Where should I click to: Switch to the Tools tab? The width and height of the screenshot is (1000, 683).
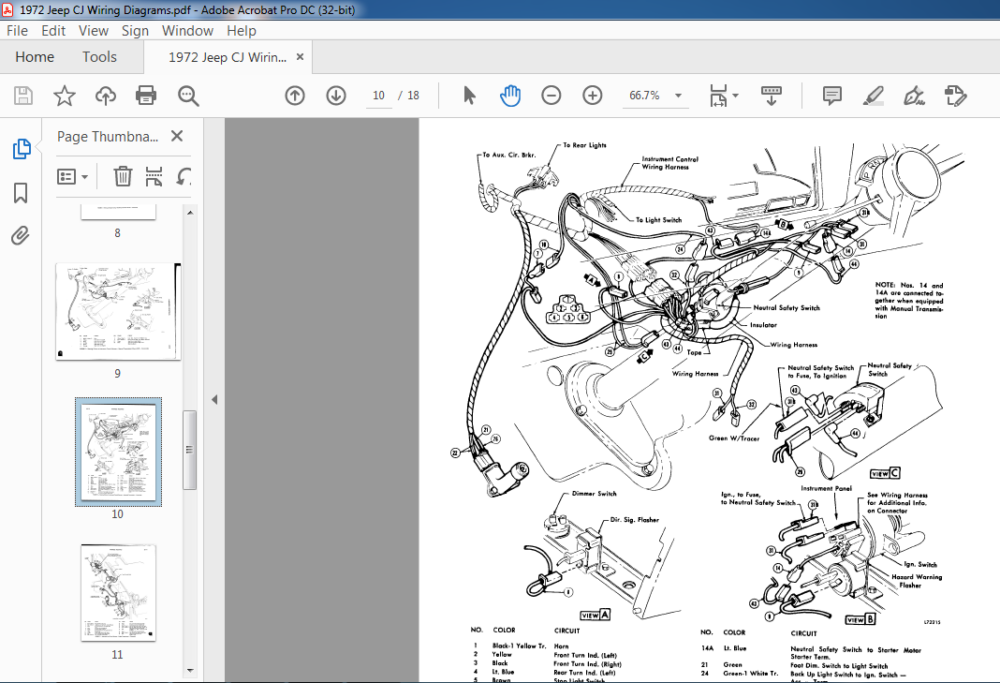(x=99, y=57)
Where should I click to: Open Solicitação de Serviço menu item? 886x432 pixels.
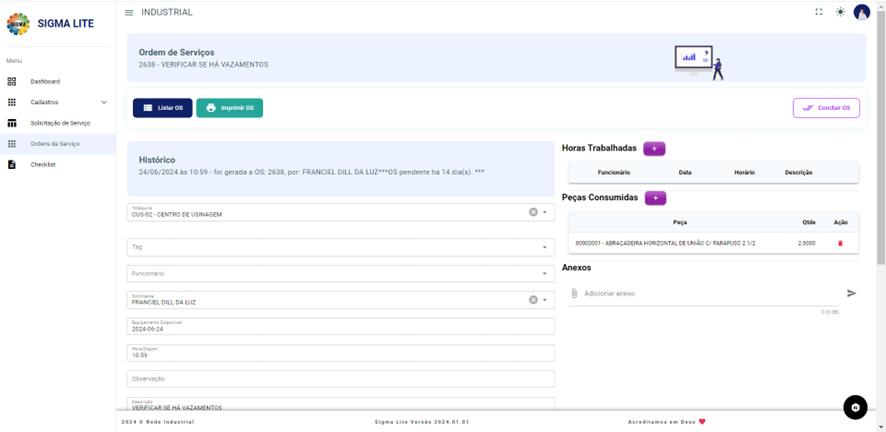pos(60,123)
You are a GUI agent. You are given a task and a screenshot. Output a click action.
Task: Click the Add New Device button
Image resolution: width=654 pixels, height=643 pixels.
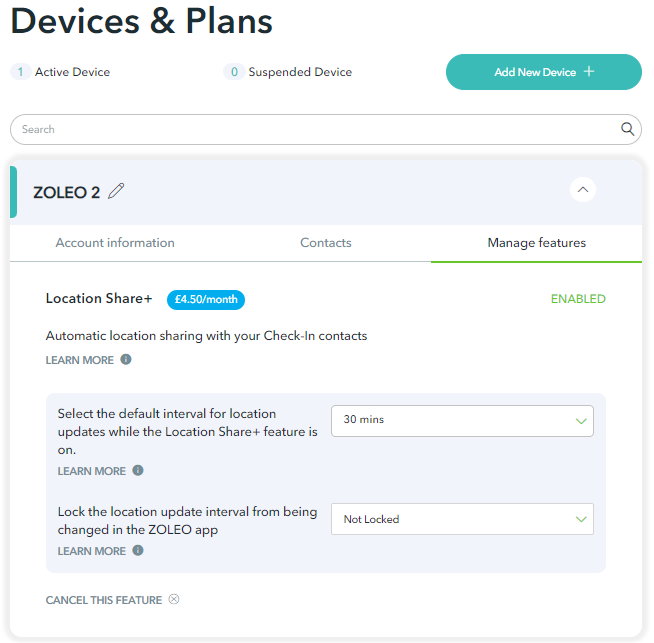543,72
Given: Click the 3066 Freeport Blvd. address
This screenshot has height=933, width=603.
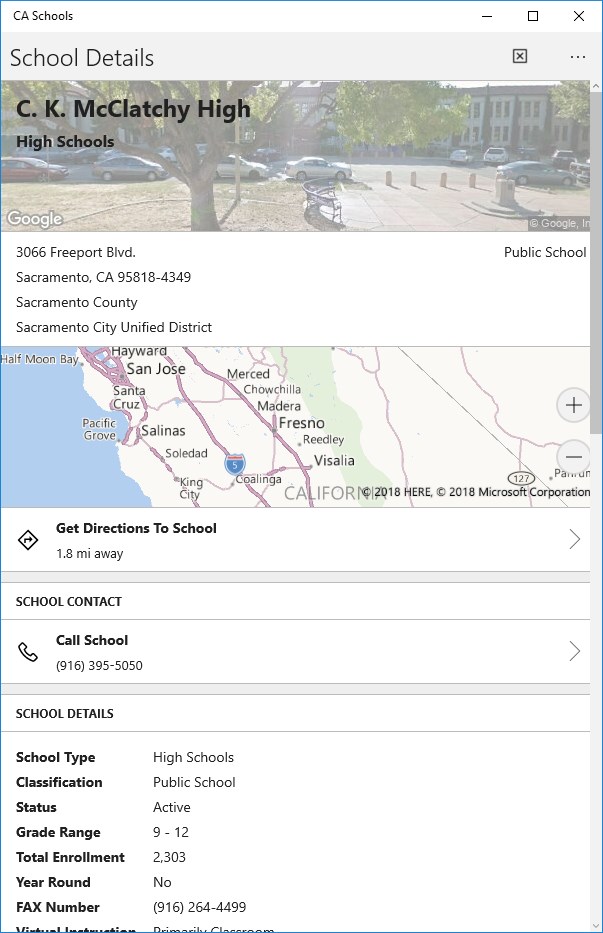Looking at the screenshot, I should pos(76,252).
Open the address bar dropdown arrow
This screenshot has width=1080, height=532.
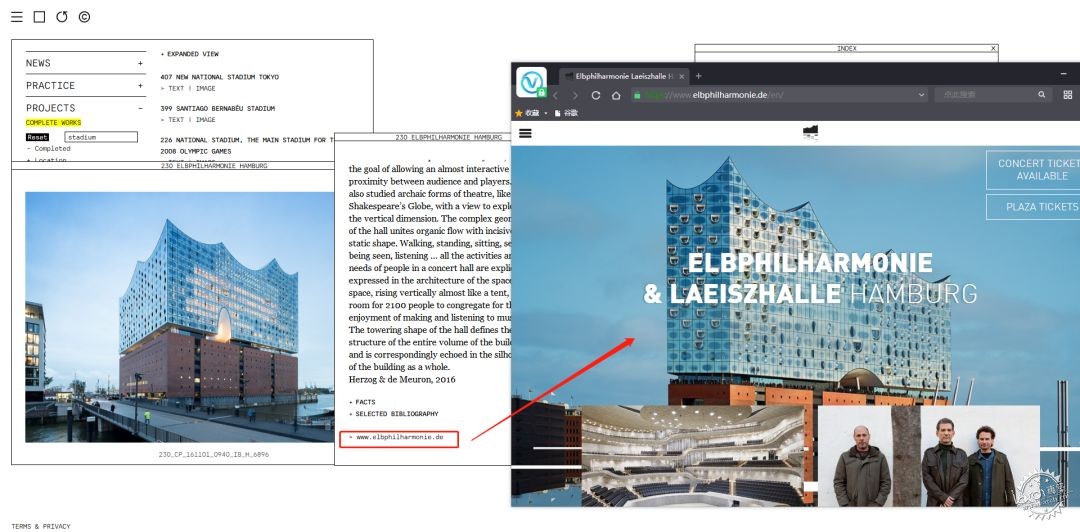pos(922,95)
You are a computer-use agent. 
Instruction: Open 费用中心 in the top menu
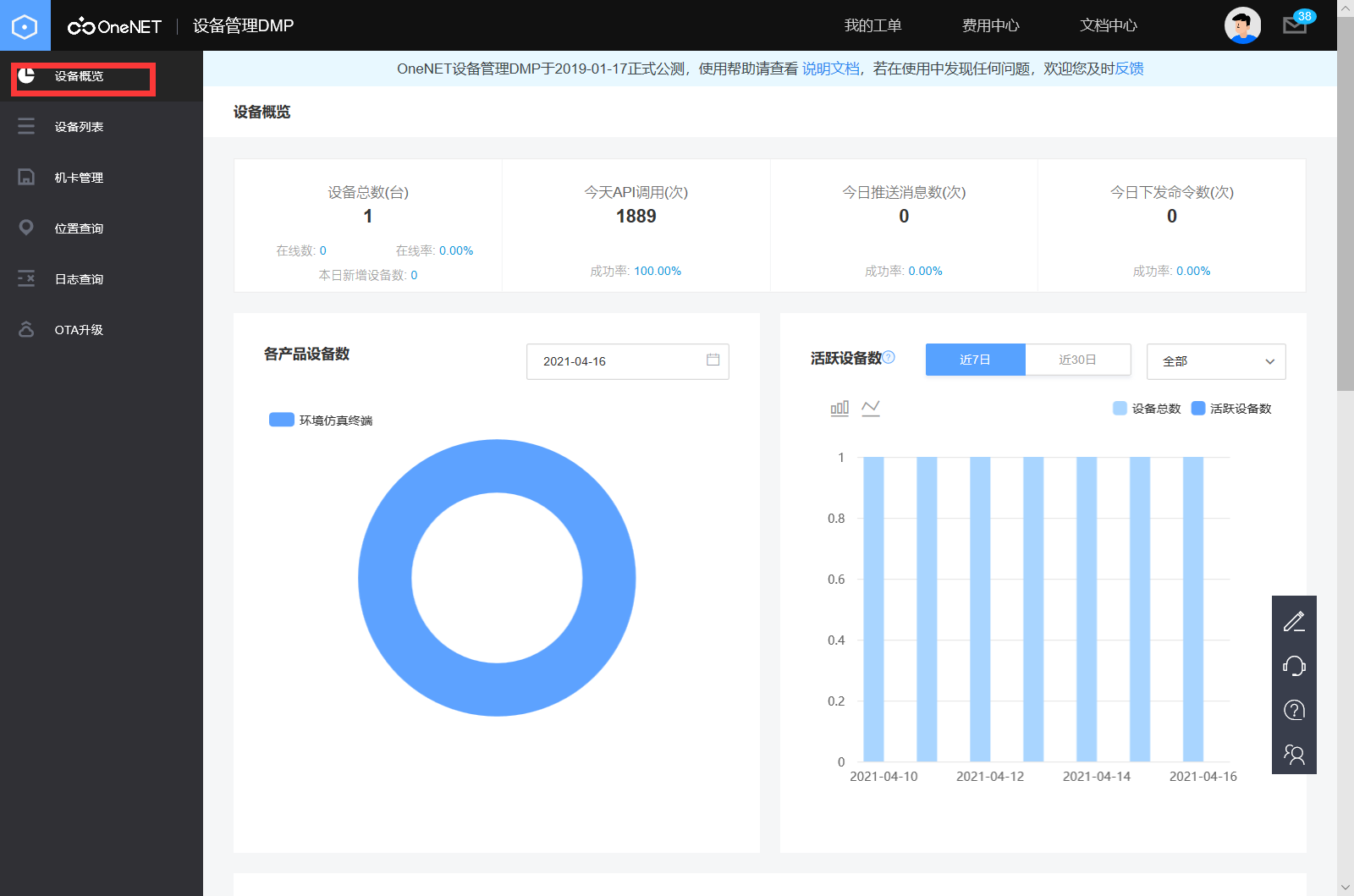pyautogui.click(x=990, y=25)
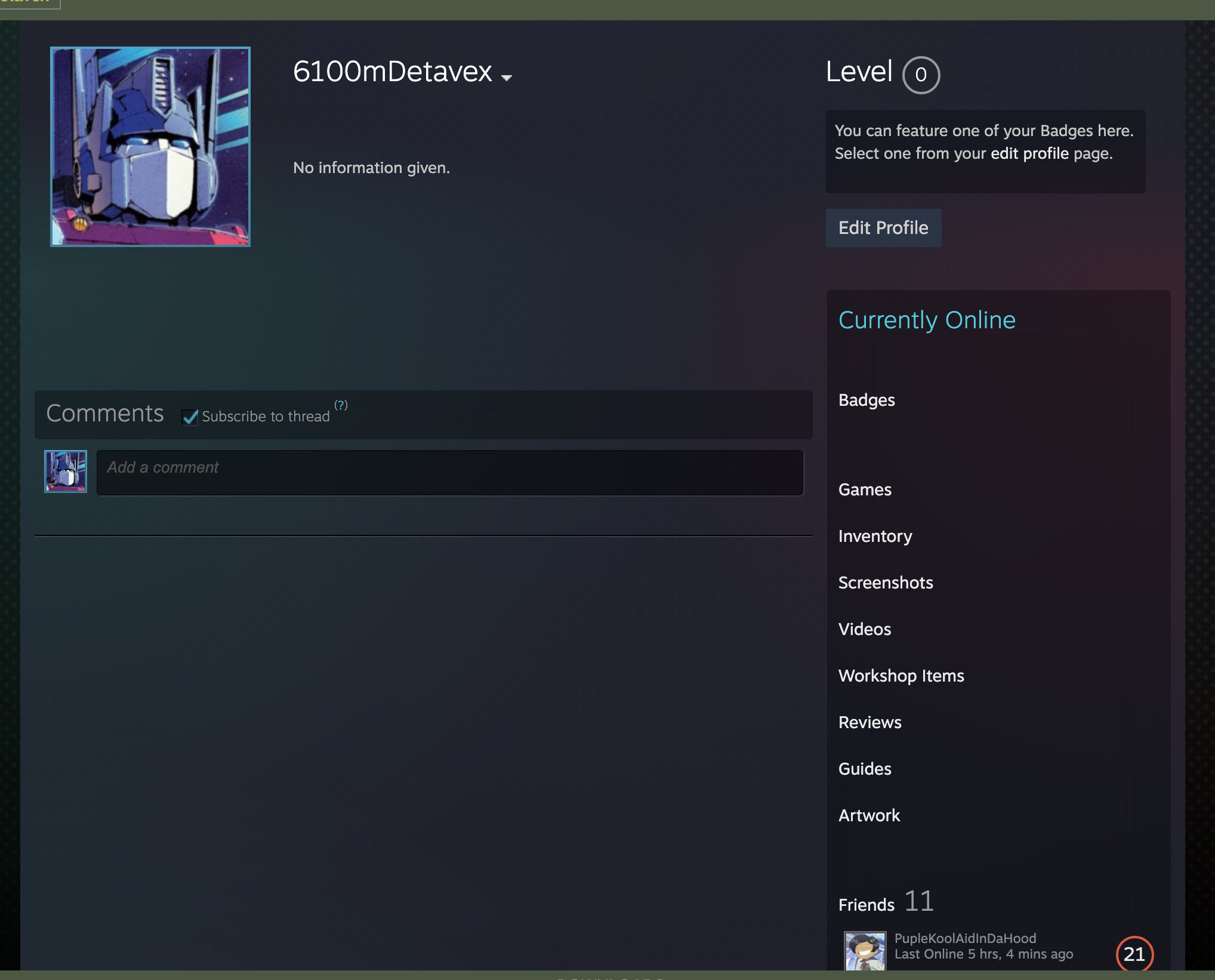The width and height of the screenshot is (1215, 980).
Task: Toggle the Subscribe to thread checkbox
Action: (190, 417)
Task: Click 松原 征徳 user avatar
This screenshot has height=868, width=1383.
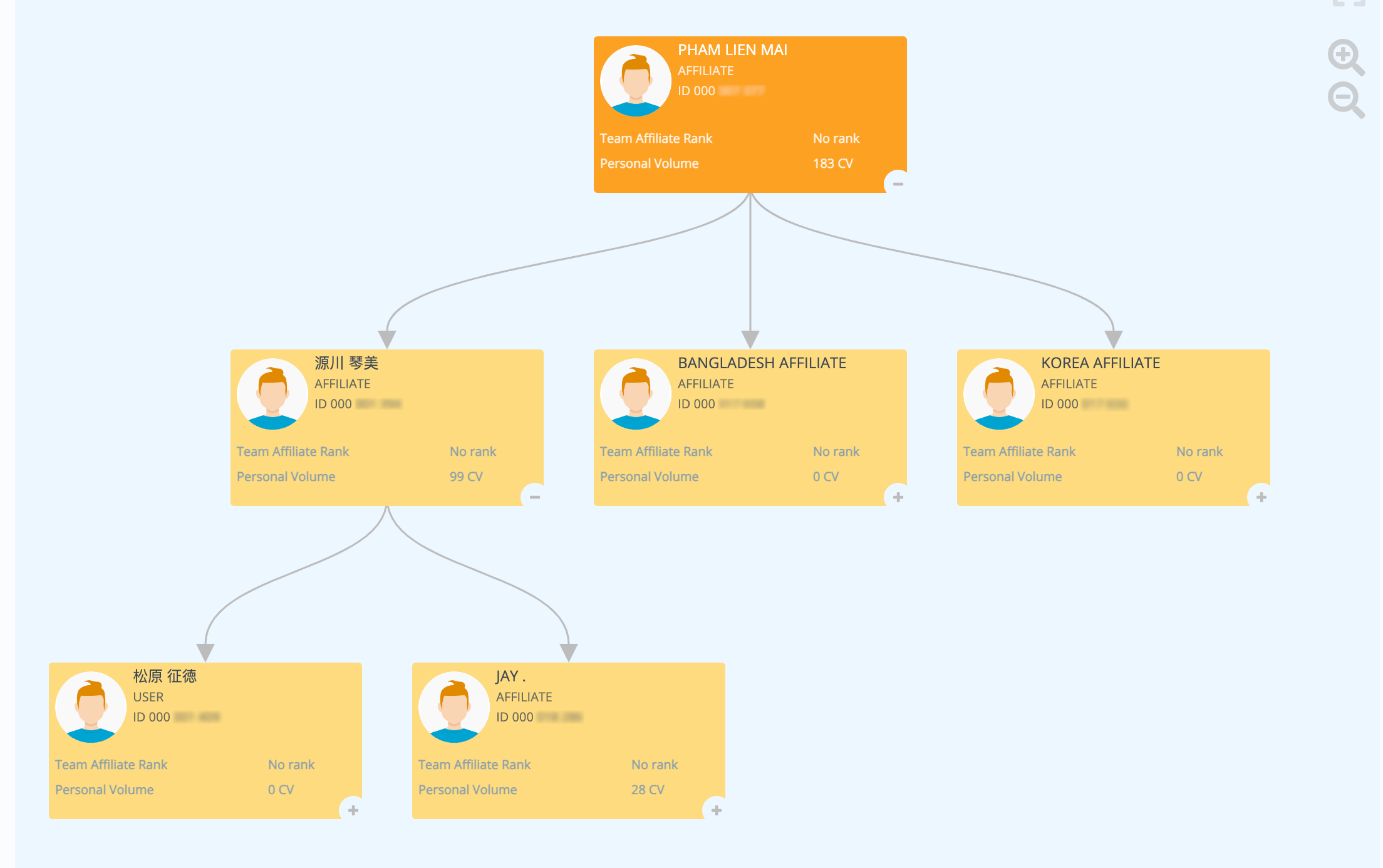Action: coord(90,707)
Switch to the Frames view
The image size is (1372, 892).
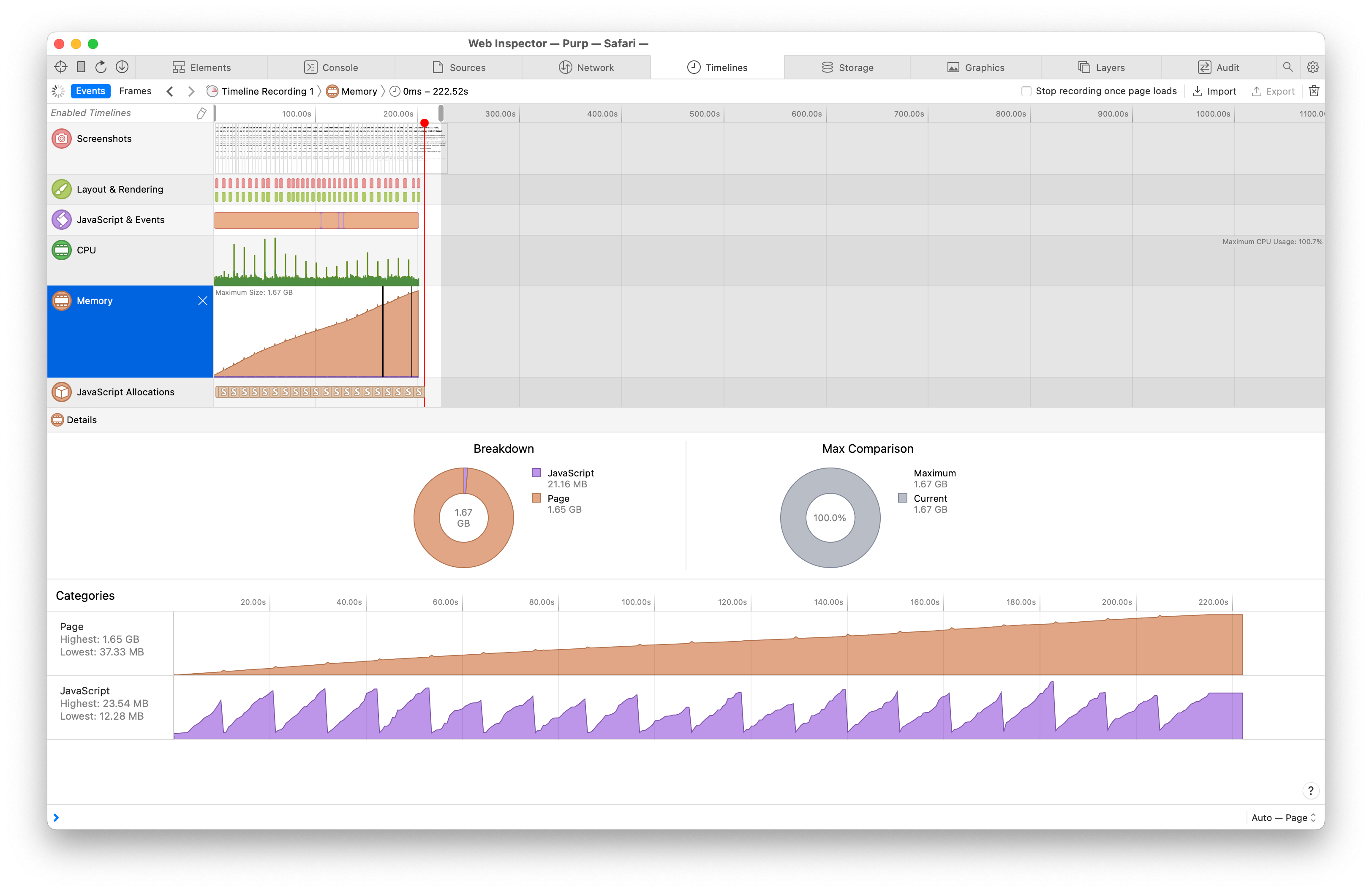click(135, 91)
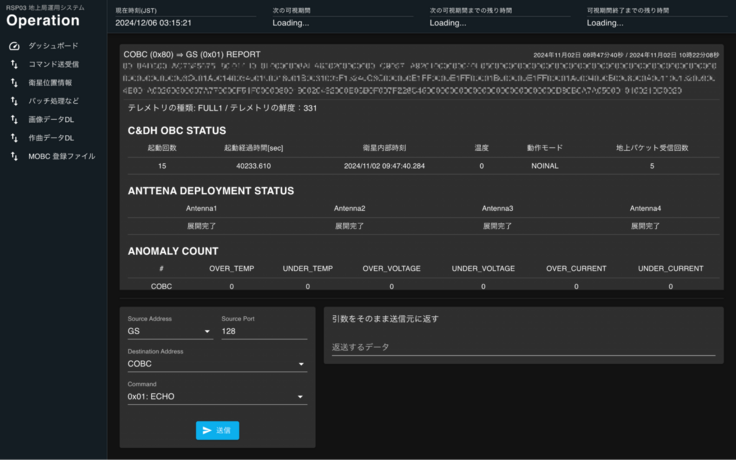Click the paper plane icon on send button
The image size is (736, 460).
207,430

■ EXERCISE AIM: Please transcribe the full listing above word for word, leaving the pictures out of your copy.

■ EXERCISE SOLUTION:
Where should I click to: Switch to the Tools tab? The width and height of the screenshot is (1000, 683).
(x=99, y=57)
Where should I click to: Open Solicitação de Serviço menu item? 886x432 pixels.
pos(60,123)
You are a GUI agent. You are given a task and a screenshot. Output a click action.
Task: Click the Add New Device button
Image resolution: width=654 pixels, height=643 pixels.
543,72
Given: Click the 3066 Freeport Blvd. address
This screenshot has height=933, width=603.
Looking at the screenshot, I should pos(76,252).
Open the address bar dropdown arrow
This screenshot has width=1080, height=532.
pos(922,95)
You are a computer-use agent. 
Instruction: Open 费用中心 in the top menu
pyautogui.click(x=990, y=25)
The width and height of the screenshot is (1215, 980).
Task: Toggle the Subscribe to thread checkbox
Action: (190, 417)
Task: Click 松原 征徳 user avatar
This screenshot has height=868, width=1383.
Action: coord(90,707)
Switch to the Frames view
The image size is (1372, 892).
click(135, 91)
Click the paper plane icon on send button
The image size is (736, 460).
207,430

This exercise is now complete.